AI/ ai · agentic-ai · interoperability · standards

AI Agents Need to Talk to Each Other — and No One Agrees How

A new position paper argues that without shared standards, the booming market for autonomous AI agents will splinter into incompatible silos.

The AI agent ecosystem is fragmenting, and a group of researchers wants to stop it before the damage becomes permanent.

A position paper published on arXiv outlines what the authors call "Web of Agents" — a minimal architectural framework for making autonomous AI agents interoperable across different platforms and vendors. The proposal centers on four building blocks: agent-to-agent messaging, interaction interoperability, state management, and agent discovery. Crucially, the researchers argue for reusing existing standards and infrastructure rather than inventing new ones, which is a rare act of restraint in a field that loves to rebuild from scratch.

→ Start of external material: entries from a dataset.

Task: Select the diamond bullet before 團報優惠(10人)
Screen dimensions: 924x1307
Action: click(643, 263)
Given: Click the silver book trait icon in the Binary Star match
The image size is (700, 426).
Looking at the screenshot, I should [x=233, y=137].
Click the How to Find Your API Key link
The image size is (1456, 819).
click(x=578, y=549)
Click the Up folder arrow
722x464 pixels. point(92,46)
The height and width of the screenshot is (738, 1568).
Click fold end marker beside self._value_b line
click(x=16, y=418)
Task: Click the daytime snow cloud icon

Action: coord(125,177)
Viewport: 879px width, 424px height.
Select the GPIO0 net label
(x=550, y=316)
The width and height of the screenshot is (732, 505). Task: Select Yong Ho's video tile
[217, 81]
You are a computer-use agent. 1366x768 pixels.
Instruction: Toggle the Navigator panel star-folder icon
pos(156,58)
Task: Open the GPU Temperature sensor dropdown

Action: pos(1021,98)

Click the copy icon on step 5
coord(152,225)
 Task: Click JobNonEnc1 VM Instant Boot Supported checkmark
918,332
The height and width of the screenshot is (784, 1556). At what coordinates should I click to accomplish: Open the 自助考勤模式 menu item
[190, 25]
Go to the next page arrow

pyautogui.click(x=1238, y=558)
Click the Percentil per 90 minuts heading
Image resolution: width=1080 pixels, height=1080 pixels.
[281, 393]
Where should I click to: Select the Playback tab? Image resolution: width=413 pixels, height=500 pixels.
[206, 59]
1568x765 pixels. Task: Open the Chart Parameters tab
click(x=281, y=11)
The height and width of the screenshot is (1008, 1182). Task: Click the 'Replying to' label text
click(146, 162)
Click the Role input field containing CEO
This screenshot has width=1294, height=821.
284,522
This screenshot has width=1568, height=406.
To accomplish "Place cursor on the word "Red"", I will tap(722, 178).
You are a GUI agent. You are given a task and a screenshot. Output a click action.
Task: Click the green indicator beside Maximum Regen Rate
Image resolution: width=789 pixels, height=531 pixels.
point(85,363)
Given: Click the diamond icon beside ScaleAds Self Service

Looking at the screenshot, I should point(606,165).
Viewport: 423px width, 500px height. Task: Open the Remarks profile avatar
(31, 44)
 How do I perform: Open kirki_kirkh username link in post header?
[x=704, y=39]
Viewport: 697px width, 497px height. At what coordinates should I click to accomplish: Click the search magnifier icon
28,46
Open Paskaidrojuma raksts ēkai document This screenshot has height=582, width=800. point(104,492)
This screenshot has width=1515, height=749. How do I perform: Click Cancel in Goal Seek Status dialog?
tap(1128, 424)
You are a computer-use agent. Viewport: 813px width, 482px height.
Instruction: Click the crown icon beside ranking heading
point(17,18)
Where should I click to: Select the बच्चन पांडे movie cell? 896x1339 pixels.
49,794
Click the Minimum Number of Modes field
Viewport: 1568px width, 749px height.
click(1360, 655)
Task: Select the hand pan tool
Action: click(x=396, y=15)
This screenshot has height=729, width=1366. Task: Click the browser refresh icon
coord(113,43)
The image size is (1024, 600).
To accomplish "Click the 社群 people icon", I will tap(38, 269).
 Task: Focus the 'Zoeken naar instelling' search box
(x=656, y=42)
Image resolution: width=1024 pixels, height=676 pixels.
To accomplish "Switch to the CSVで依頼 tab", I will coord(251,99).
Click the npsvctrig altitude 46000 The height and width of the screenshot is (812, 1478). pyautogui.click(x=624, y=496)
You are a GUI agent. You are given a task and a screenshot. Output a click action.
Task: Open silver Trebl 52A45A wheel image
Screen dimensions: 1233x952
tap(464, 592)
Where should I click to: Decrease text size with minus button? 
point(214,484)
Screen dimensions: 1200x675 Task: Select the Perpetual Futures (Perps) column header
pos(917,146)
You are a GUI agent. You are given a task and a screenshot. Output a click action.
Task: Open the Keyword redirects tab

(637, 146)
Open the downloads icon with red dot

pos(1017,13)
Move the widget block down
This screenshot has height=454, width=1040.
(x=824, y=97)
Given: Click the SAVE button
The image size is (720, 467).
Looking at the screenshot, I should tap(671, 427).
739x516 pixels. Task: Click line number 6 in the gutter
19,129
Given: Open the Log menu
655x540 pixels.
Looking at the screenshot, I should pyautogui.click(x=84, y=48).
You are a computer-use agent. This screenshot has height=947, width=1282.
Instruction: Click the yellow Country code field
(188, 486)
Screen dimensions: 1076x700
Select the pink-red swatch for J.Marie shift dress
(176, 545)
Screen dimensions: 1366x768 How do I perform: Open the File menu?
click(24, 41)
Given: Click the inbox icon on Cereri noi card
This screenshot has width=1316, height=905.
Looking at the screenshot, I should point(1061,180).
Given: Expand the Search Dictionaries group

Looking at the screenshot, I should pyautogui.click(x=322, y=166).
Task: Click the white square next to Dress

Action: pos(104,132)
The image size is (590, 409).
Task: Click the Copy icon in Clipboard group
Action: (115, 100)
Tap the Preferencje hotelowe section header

The stakes are real. Agentic AI — systems that can perceive their environment, make plans, and take actions autonomously — is already being deployed across enterprise software, customer service, and developer tooling. If every major platform builds its own closed runtime, the result looks less like the open web and more like the early days of messaging apps: powerful inside their walls, useless outside them. A fragmented agent landscape would hand structural advantages to whoever locks up the most enterprise workflows first.

The Web of Agents proposal is a position paper, not a shipping standard — so the gap between argument and adoption remains wide. The history of interoperability efforts in tech is mostly a graveyard of sensible ideas that arrived too late or too early. Whether this one lands before the silos harden is the actual question worth watching.